Records excerpted from a collection
★ ★ ★ ★ ★ ★ ★

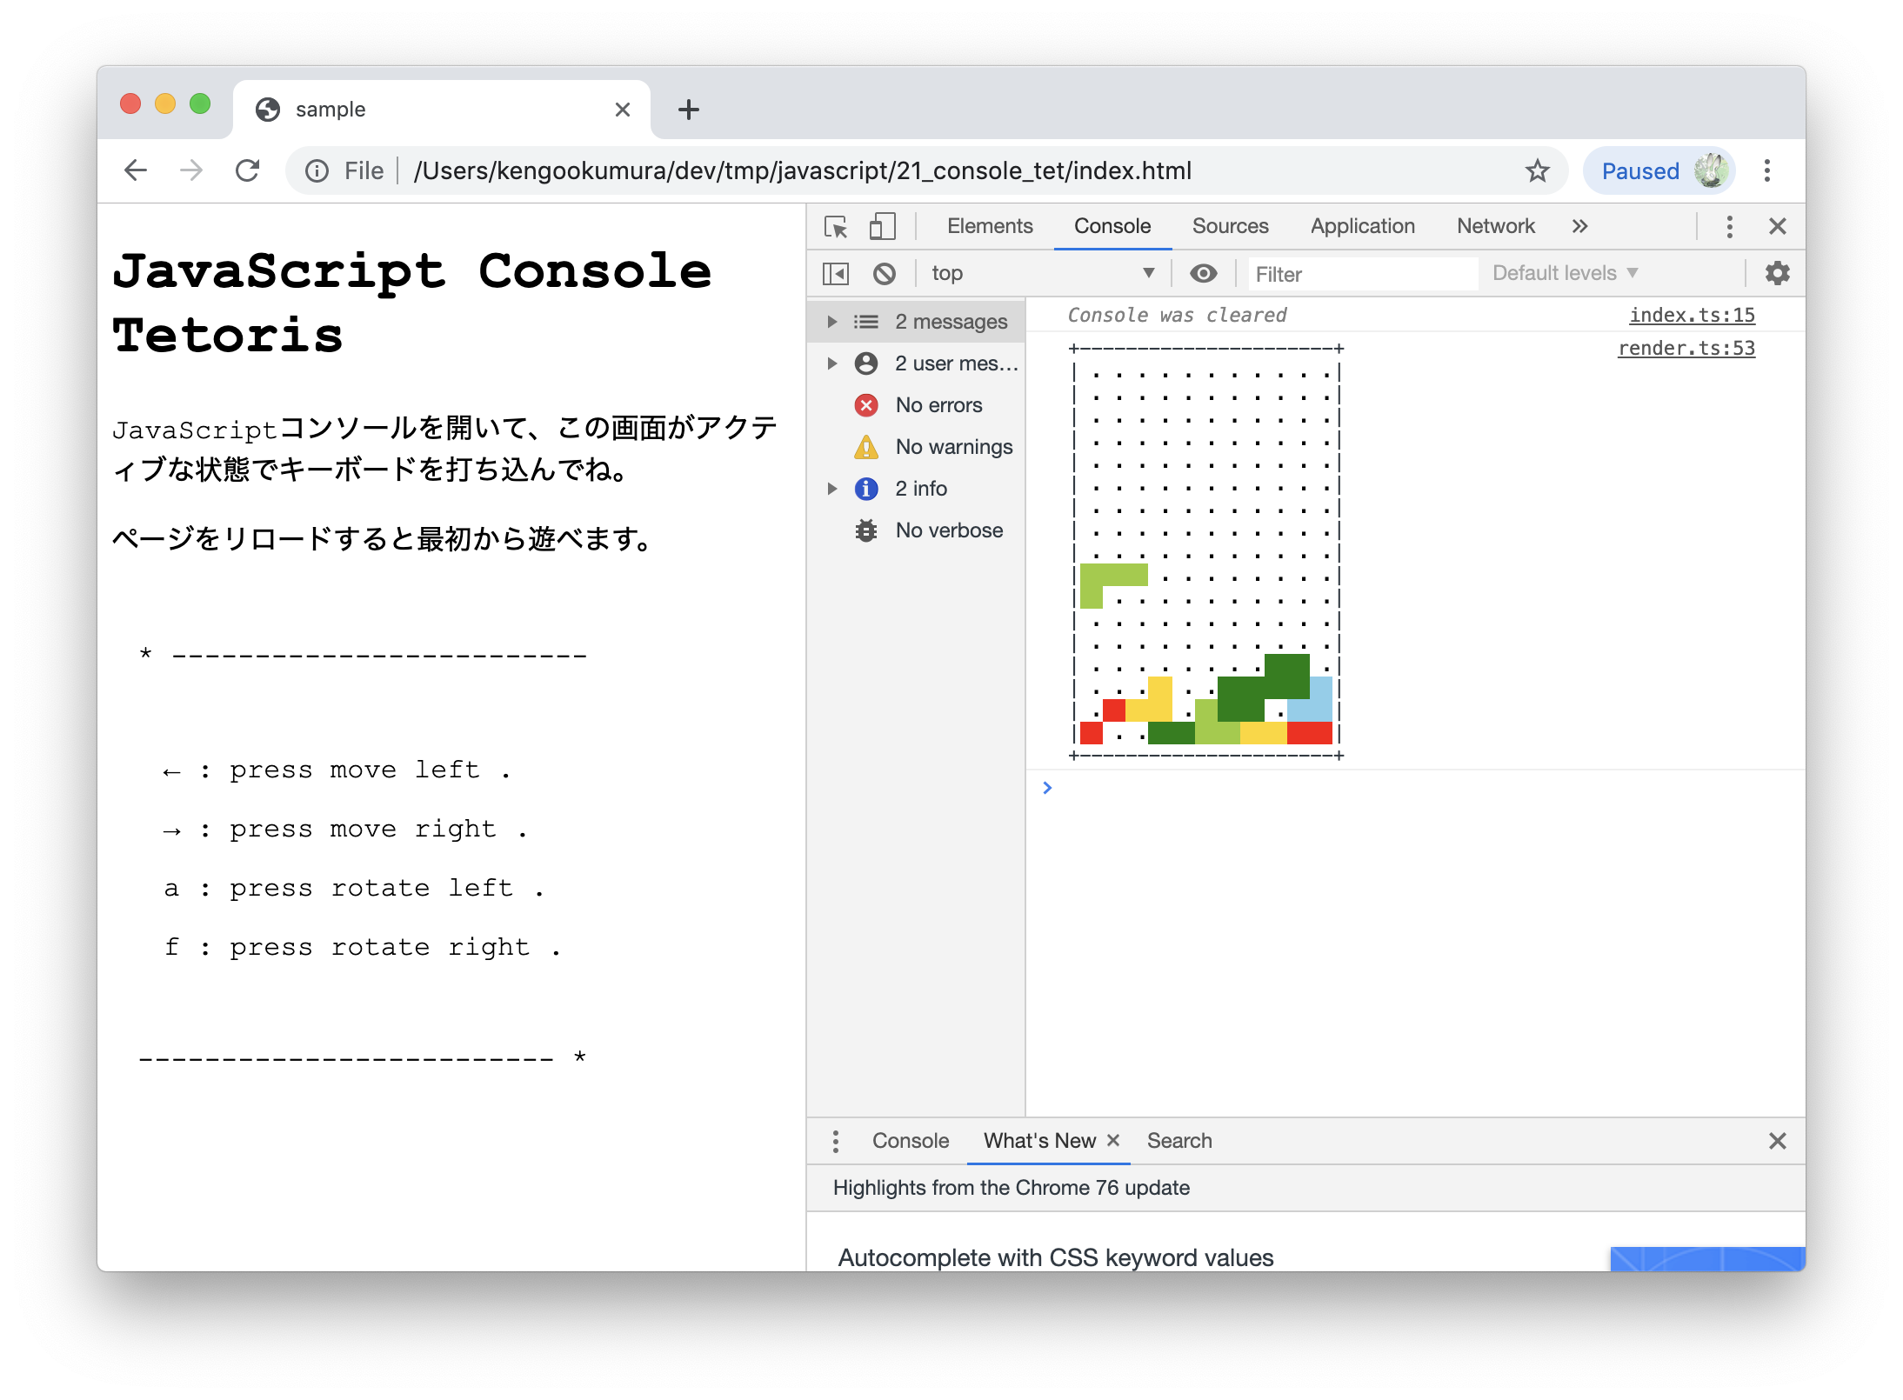
Task: Open the index.ts:15 source link
Action: pyautogui.click(x=1692, y=316)
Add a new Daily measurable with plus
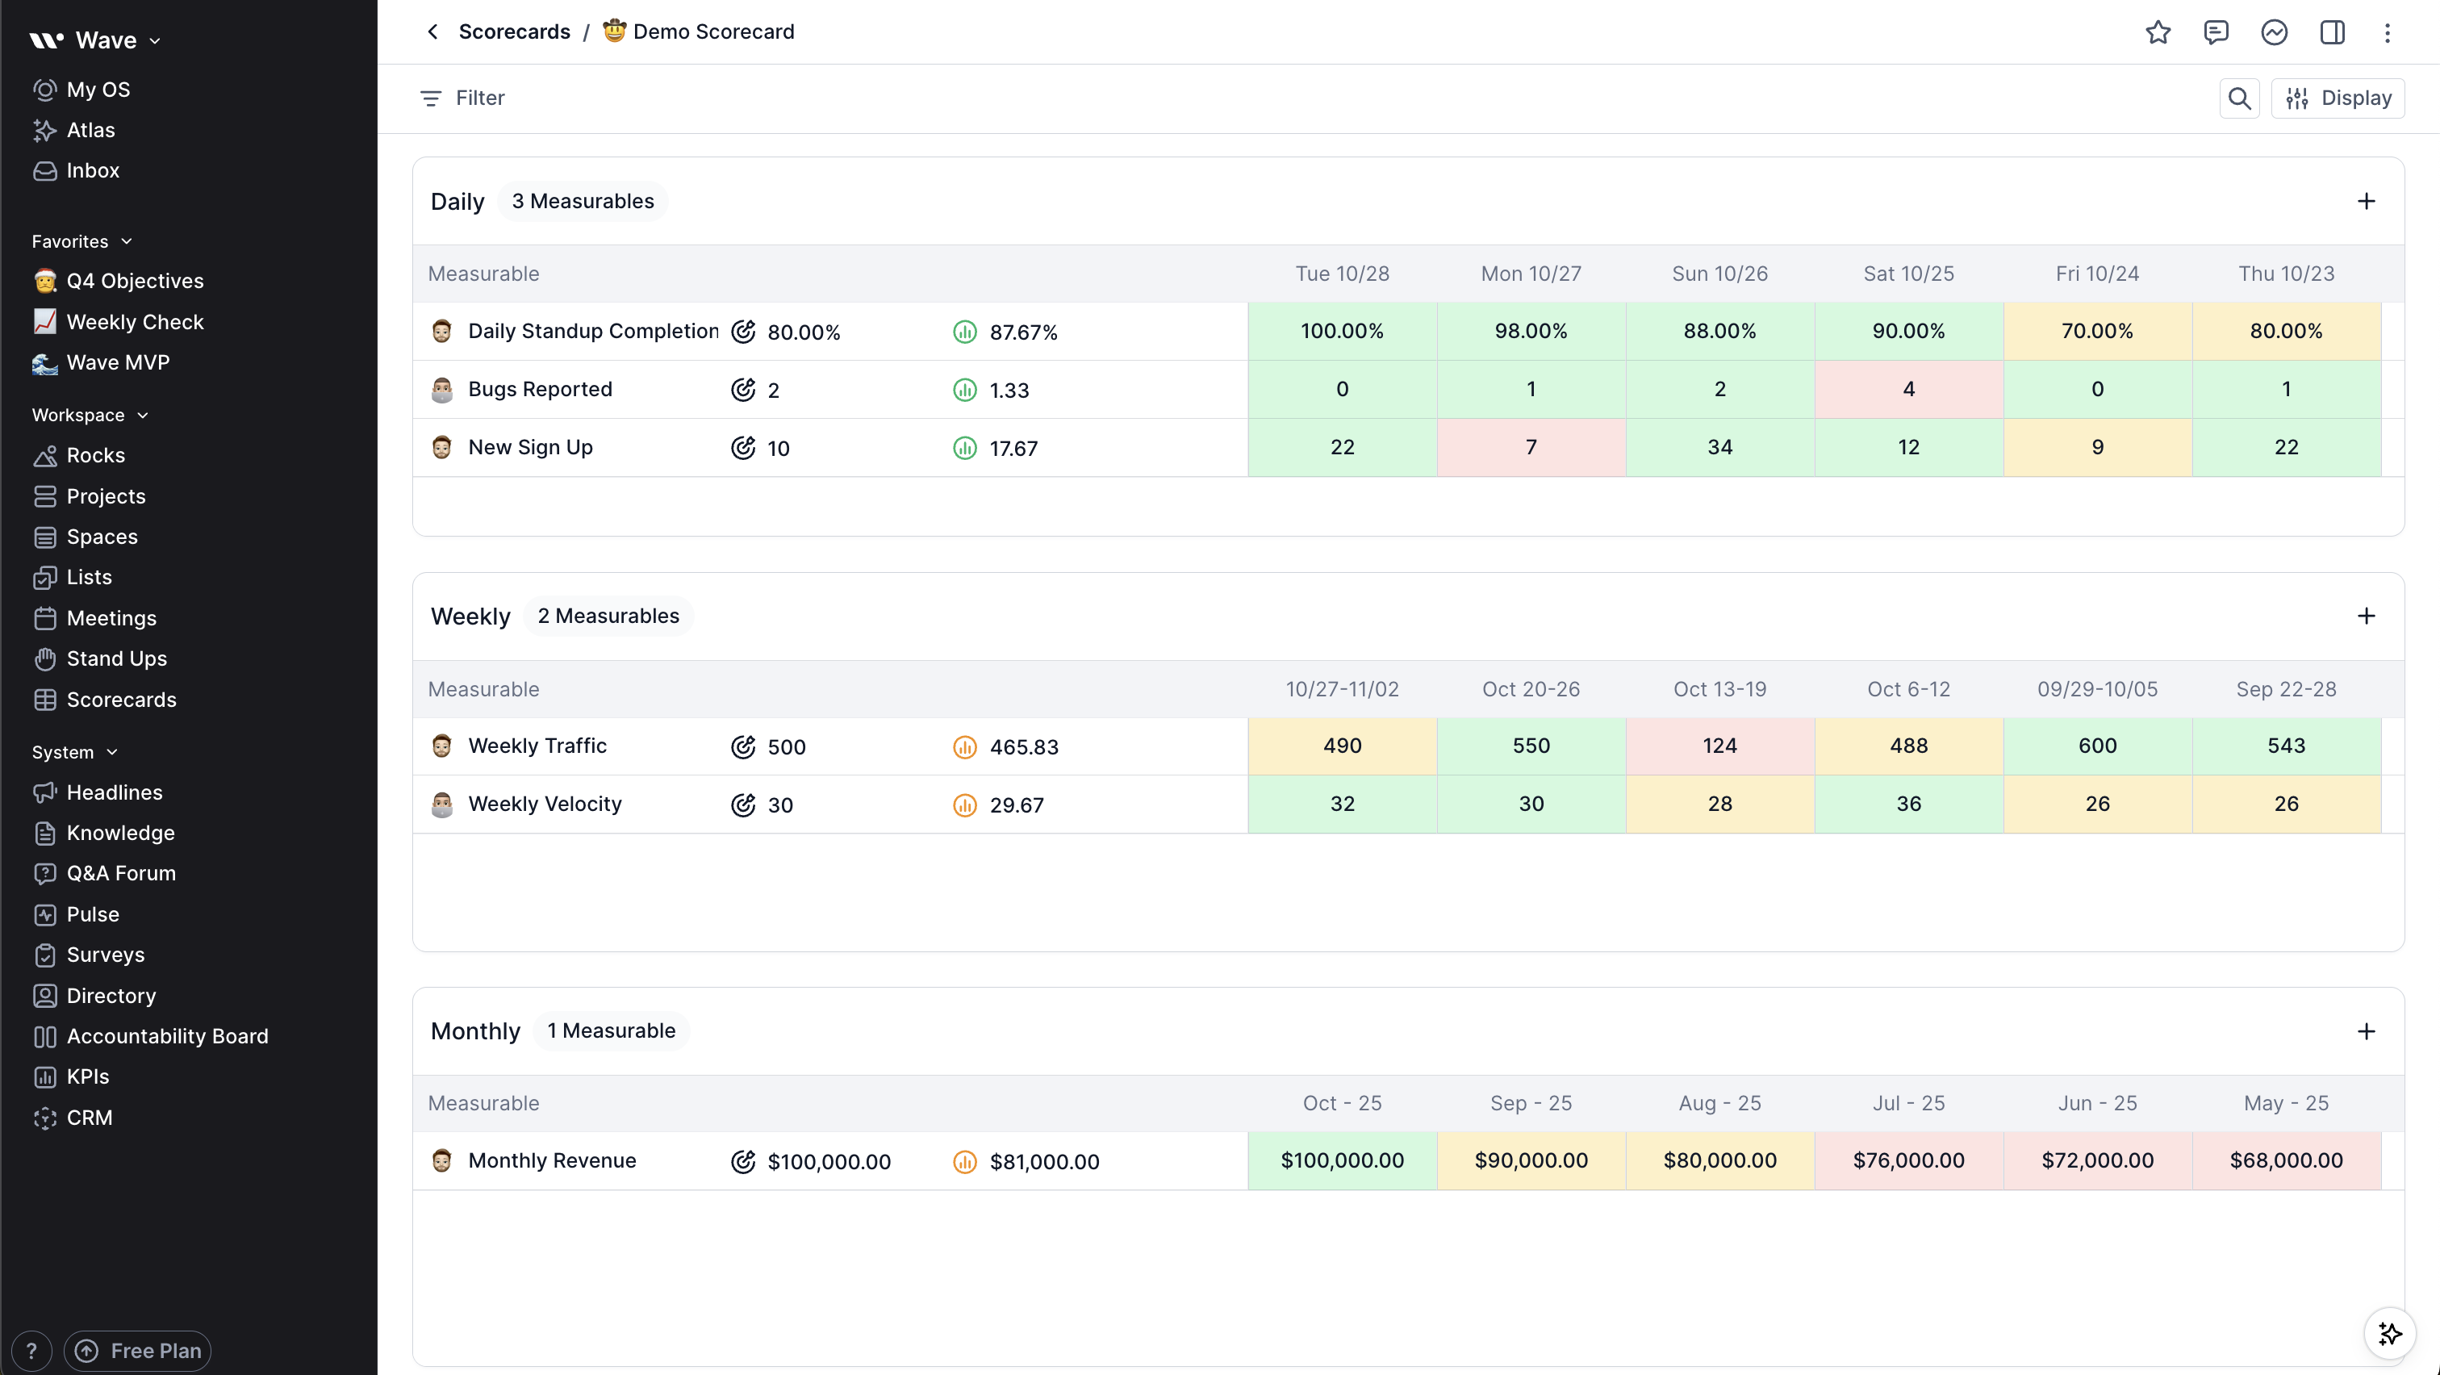Image resolution: width=2440 pixels, height=1375 pixels. coord(2367,200)
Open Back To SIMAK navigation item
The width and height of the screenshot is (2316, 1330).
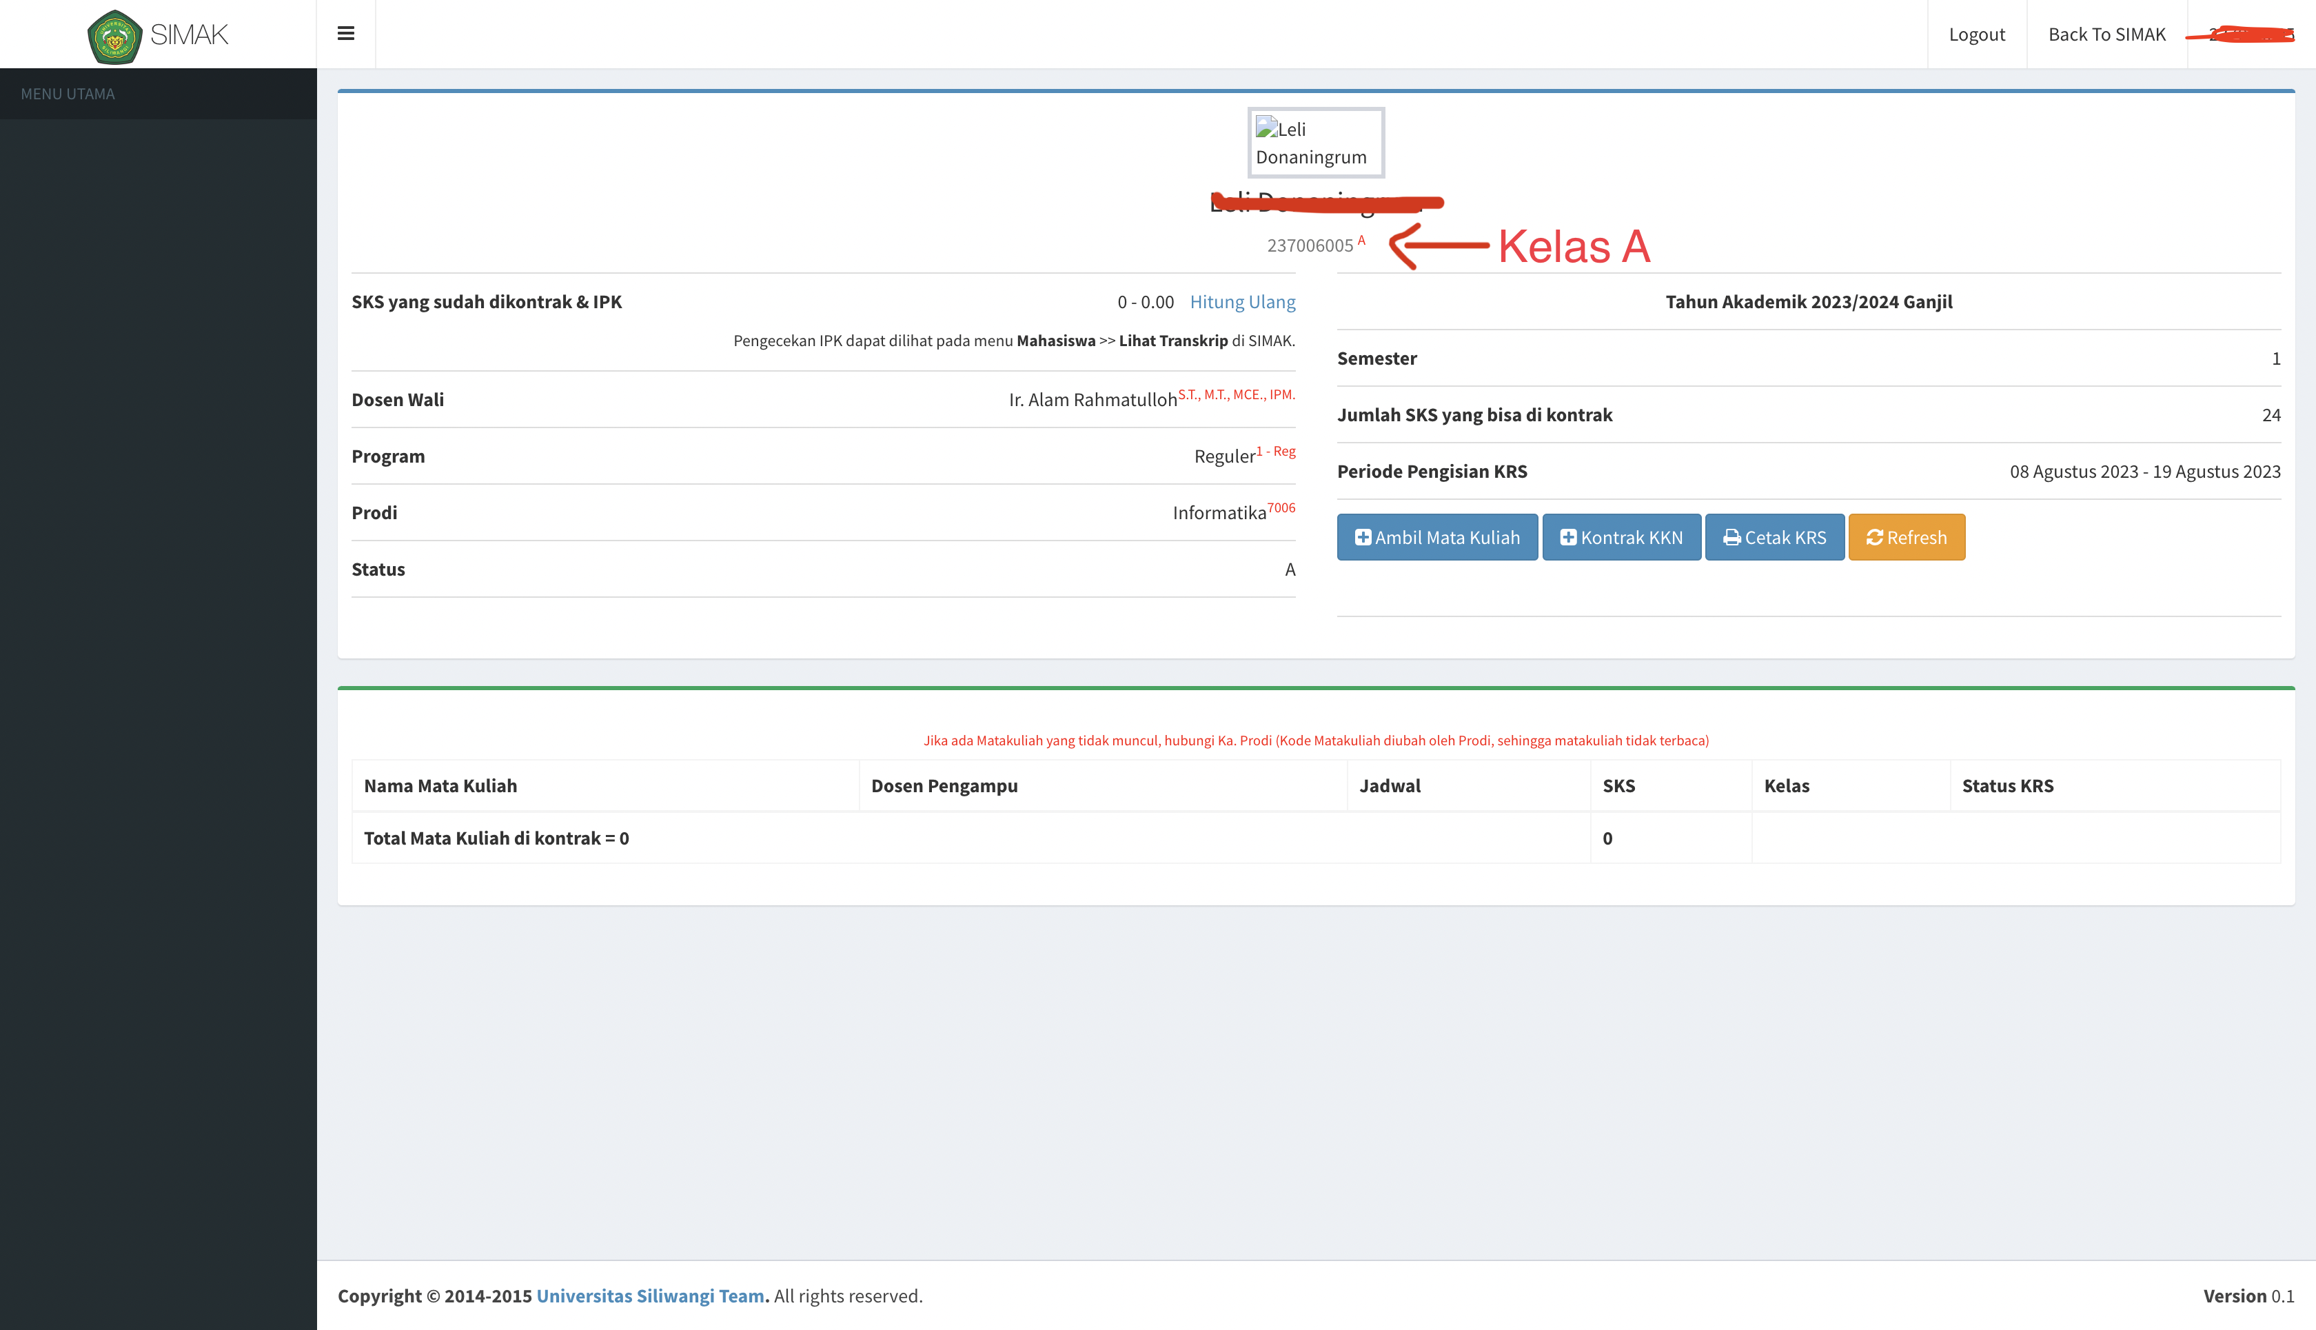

★ ★ ★ ★ ★ ★ ★

**WHAT THIS TASK INVOLVES:** Starting with the line that contains "Open Back To SIMAK navigation item", print every line through the end of the data exactly as written; omit all pictures and add nothing else.

**TASK OUTPUT:**
Open Back To SIMAK navigation item
The width and height of the screenshot is (2316, 1330).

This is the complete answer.